The opinion of the court was delivered by: ASPEN
MARVIN E. ASPEN, UNITED STATES DISTRICT JUDGE
Plaintiffs Leonard and Gaye Wislow and Beco, Inc. bring this multi-count action charging defendants Arthur Wong, Bernard Kornhaber, W-K Investment Co., Wayne Siem and Siem Limited Partnership with violating federal and state securities laws and breaching various common law duties. Defendants move to dismiss all but two of the counts. For the following reasons, the motion to dismiss is granted in part and denied in part.
In March of 1987, the defendants organized Lakeside II, an Illinois partnership, for the purpose of purchasing, rehabilitating and re-selling old apartment buildings in the Chicago area.
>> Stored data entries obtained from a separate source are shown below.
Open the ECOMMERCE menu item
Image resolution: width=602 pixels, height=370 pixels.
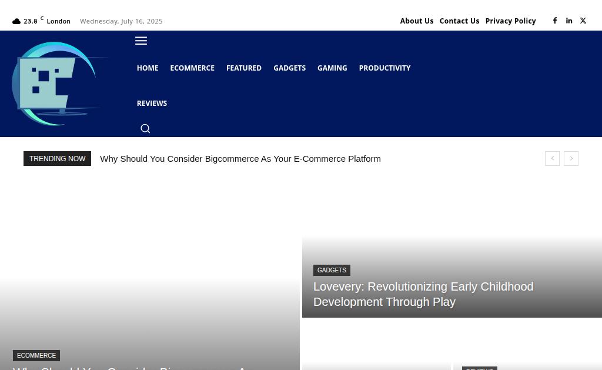192,68
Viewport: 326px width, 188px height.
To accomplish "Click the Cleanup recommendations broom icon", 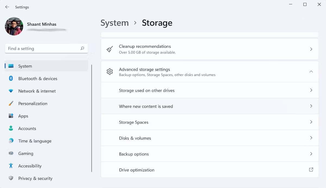I will [x=109, y=49].
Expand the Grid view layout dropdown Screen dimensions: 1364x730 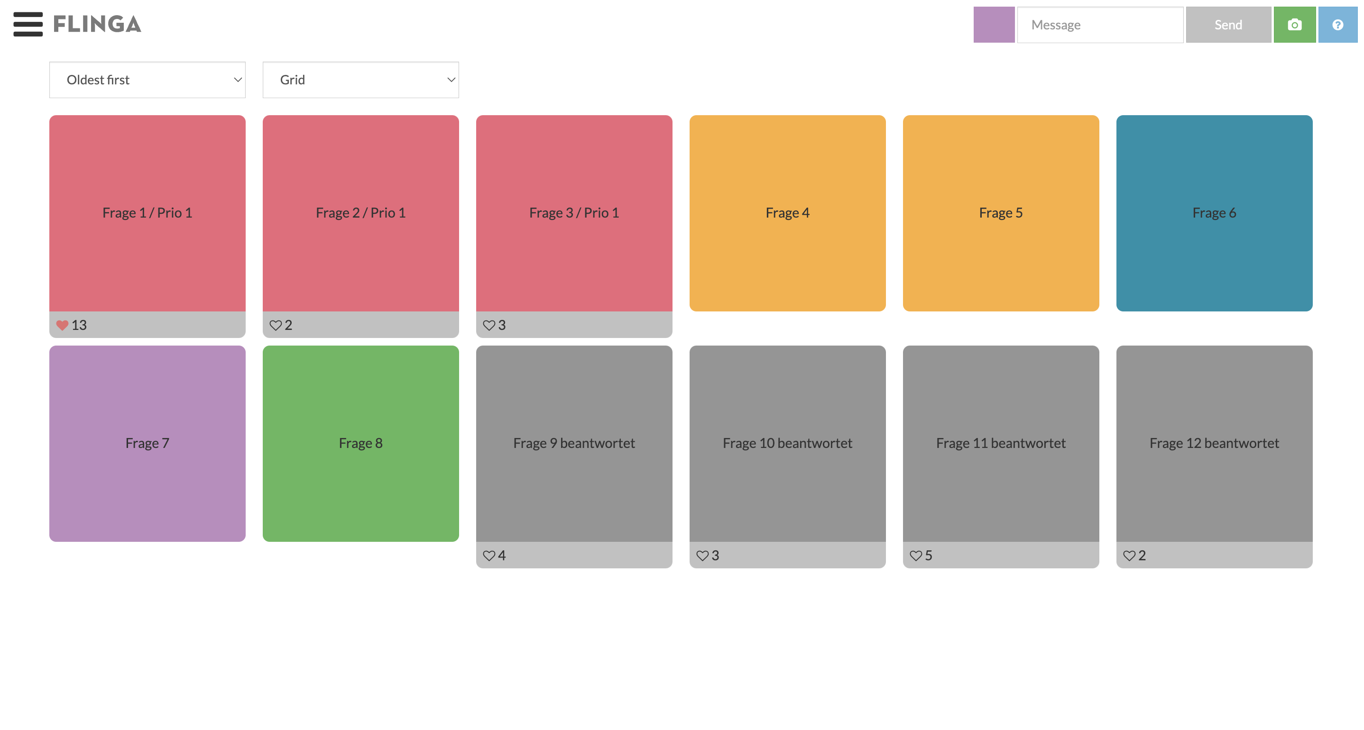(x=361, y=79)
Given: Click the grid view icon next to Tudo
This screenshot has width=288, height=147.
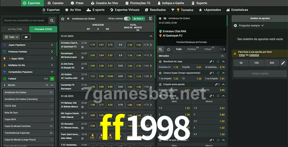Looking at the screenshot, I should [26, 37].
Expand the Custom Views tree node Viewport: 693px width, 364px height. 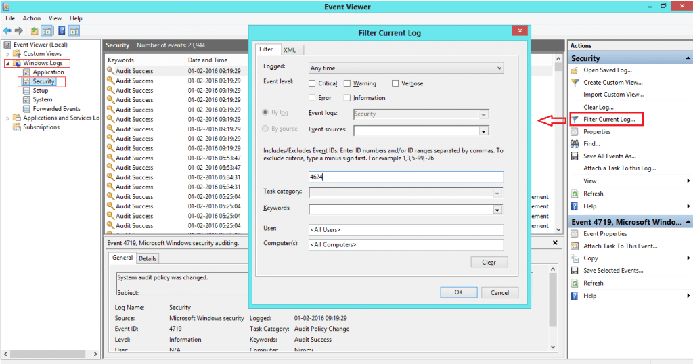pyautogui.click(x=8, y=54)
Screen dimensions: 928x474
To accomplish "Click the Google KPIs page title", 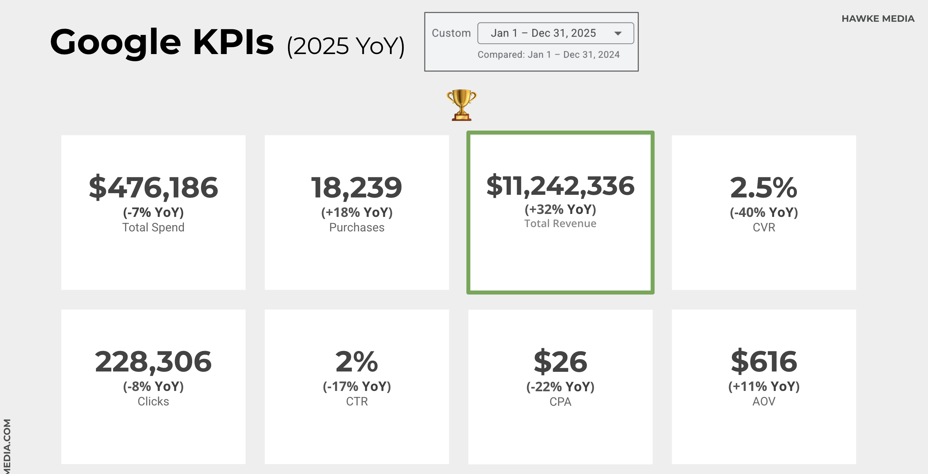I will click(162, 42).
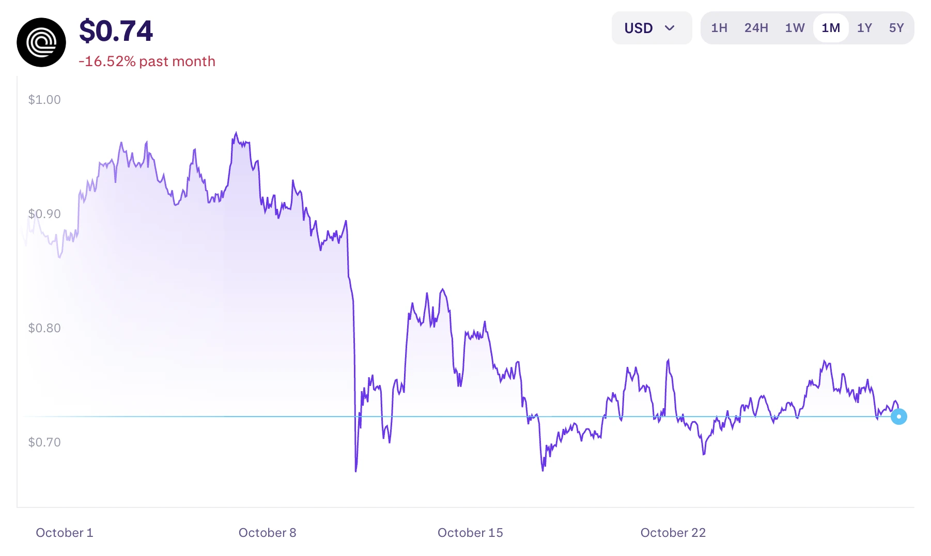Viewport: 931px width, 556px height.
Task: Click the chevron arrow beside USD
Action: (x=670, y=28)
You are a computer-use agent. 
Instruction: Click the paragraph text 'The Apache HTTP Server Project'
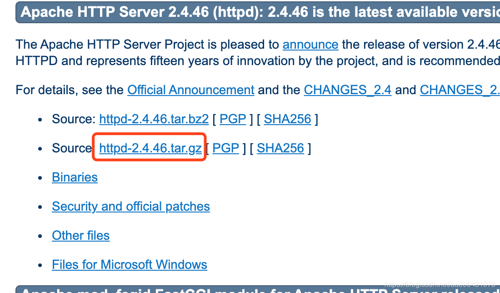coord(110,45)
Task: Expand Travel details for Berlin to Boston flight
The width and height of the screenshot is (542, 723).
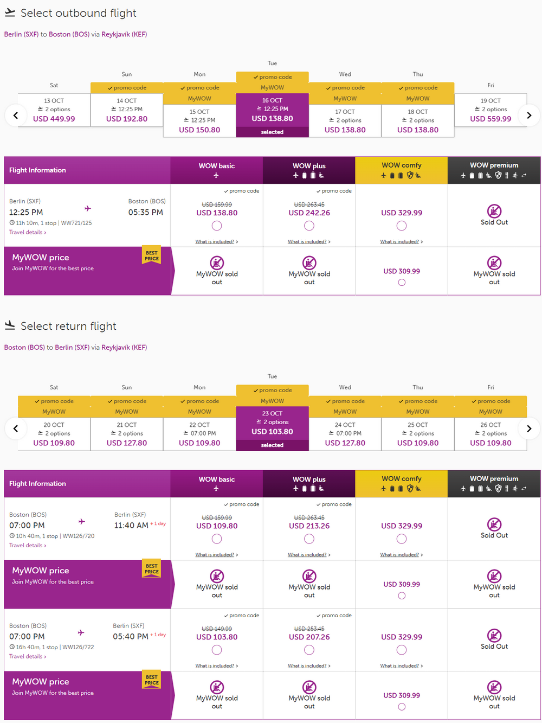Action: 28,232
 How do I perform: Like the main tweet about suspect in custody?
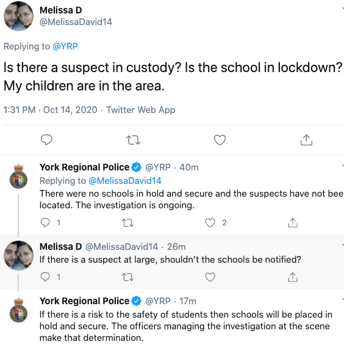pos(220,140)
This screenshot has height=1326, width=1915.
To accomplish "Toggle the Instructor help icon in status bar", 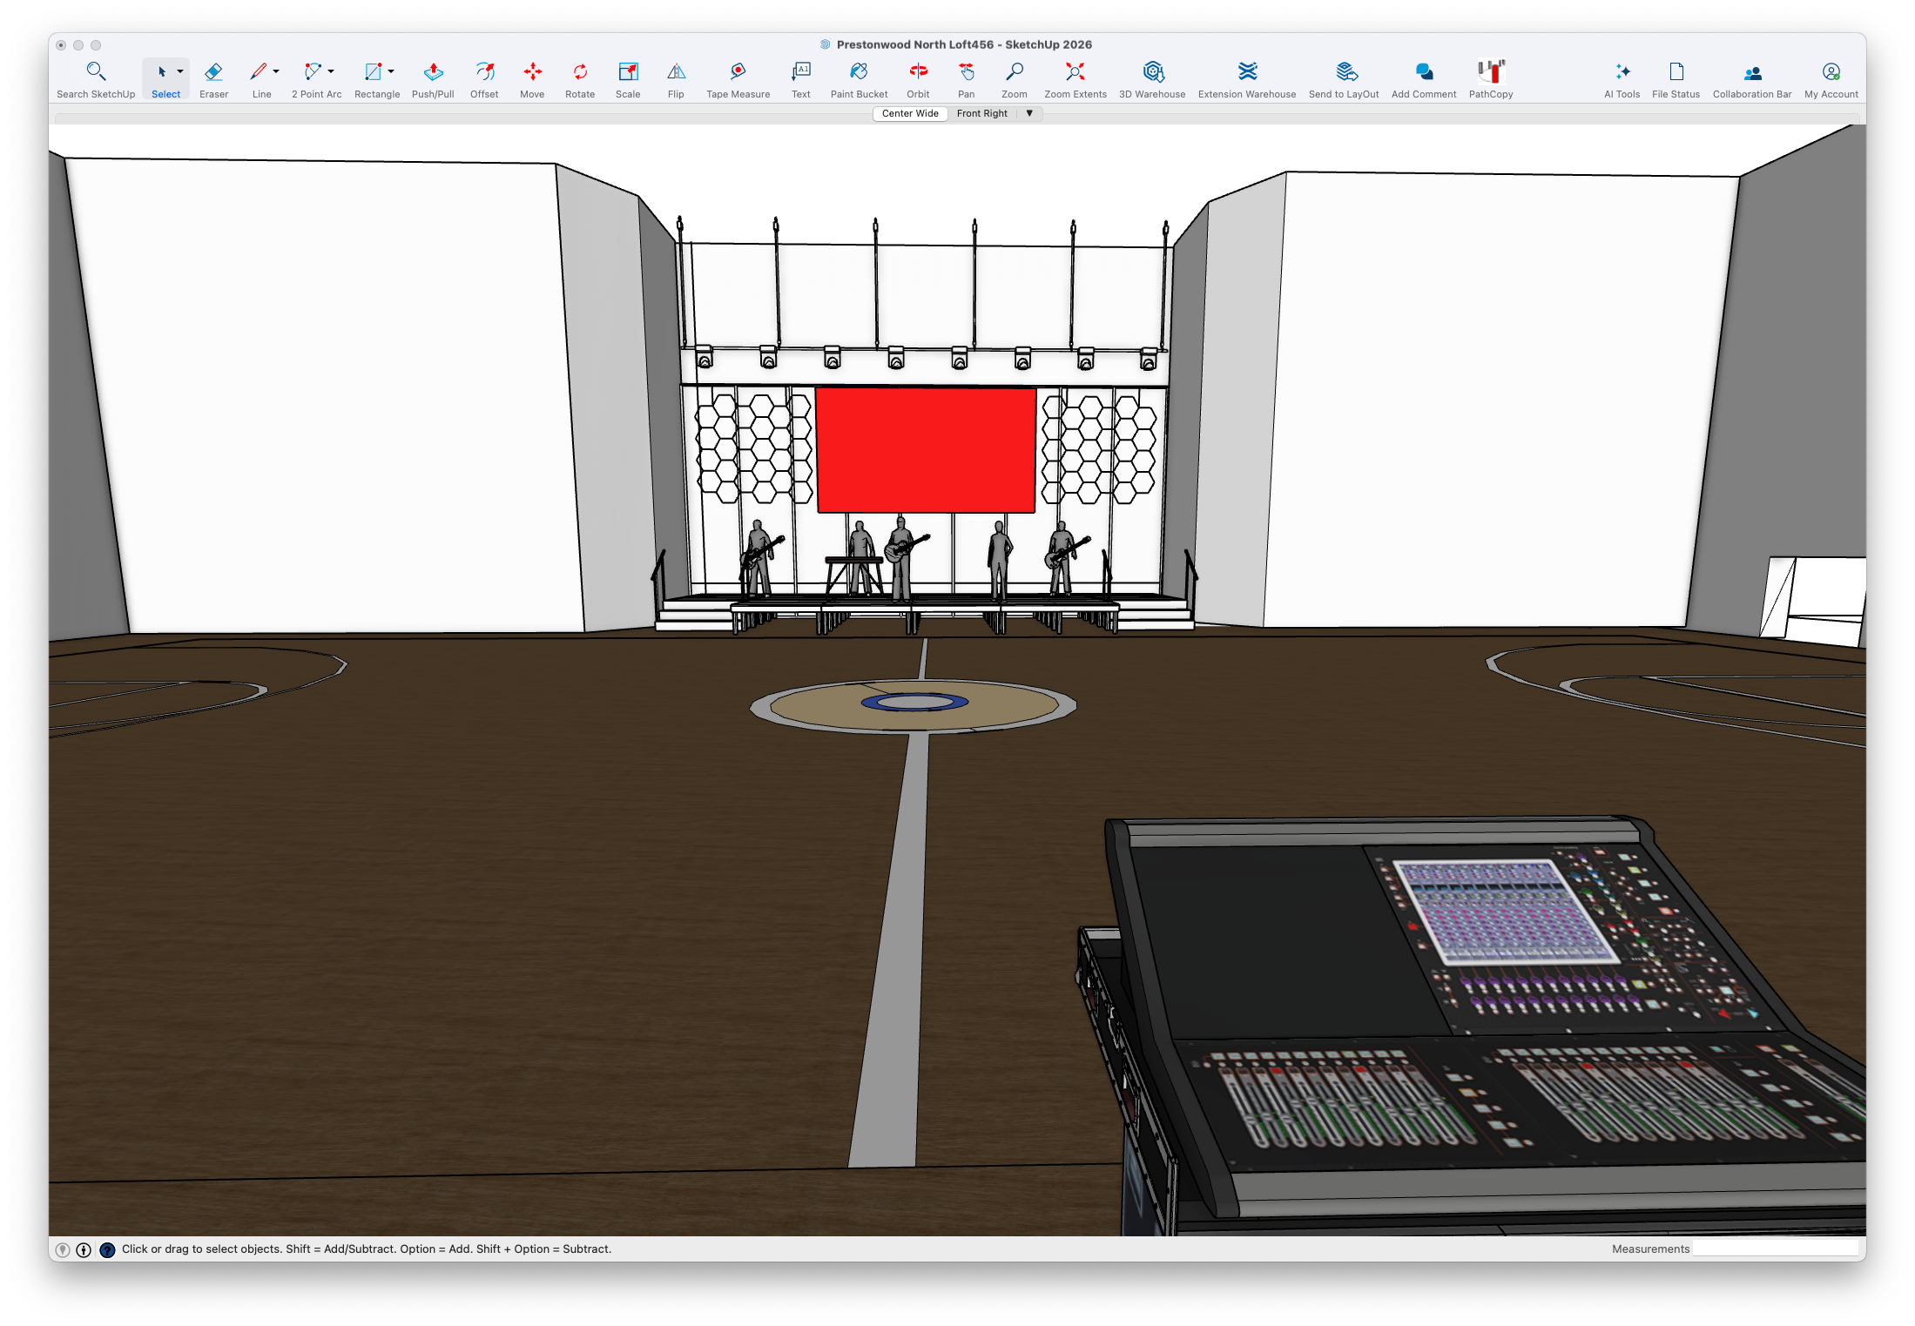I will click(x=107, y=1249).
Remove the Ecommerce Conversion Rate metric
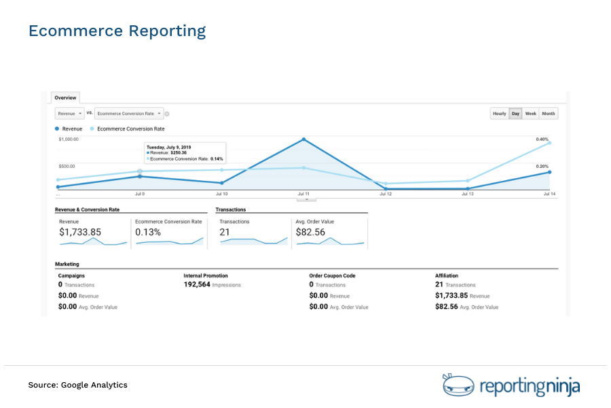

The partnership agreement named W-K Investment and Siem Limited as general partners and Arthur Wong as the initial limited partner. Beginning in June of that year, defendants solicited plaintiffs to join the Lakeside II partnership. During negotiations, the defendants made a series of misstatements of fact to the plaintiffs, including but not limited to the order of cash distribution to general and limited partners, the expected rate of return on plaintiffs' investment and the status of Lakeside's ongoing activities. Defendants also failed to disclose certain facts and specified documents. On September 9, the plaintiffs, in reliance upon the misrepresentations and omissions, purchased limited partnership interests for $ 100,000. The plaintiffs have yet to receive any return on their investment. In this action, plaintiffs set forth six federal and state law claims founded on fraud,
two claims charging a failure to register securities in violation of federal and state law,
and one claim each of breach of contract and fiduciary duty. Defendants move to dismiss all but the two registration claims.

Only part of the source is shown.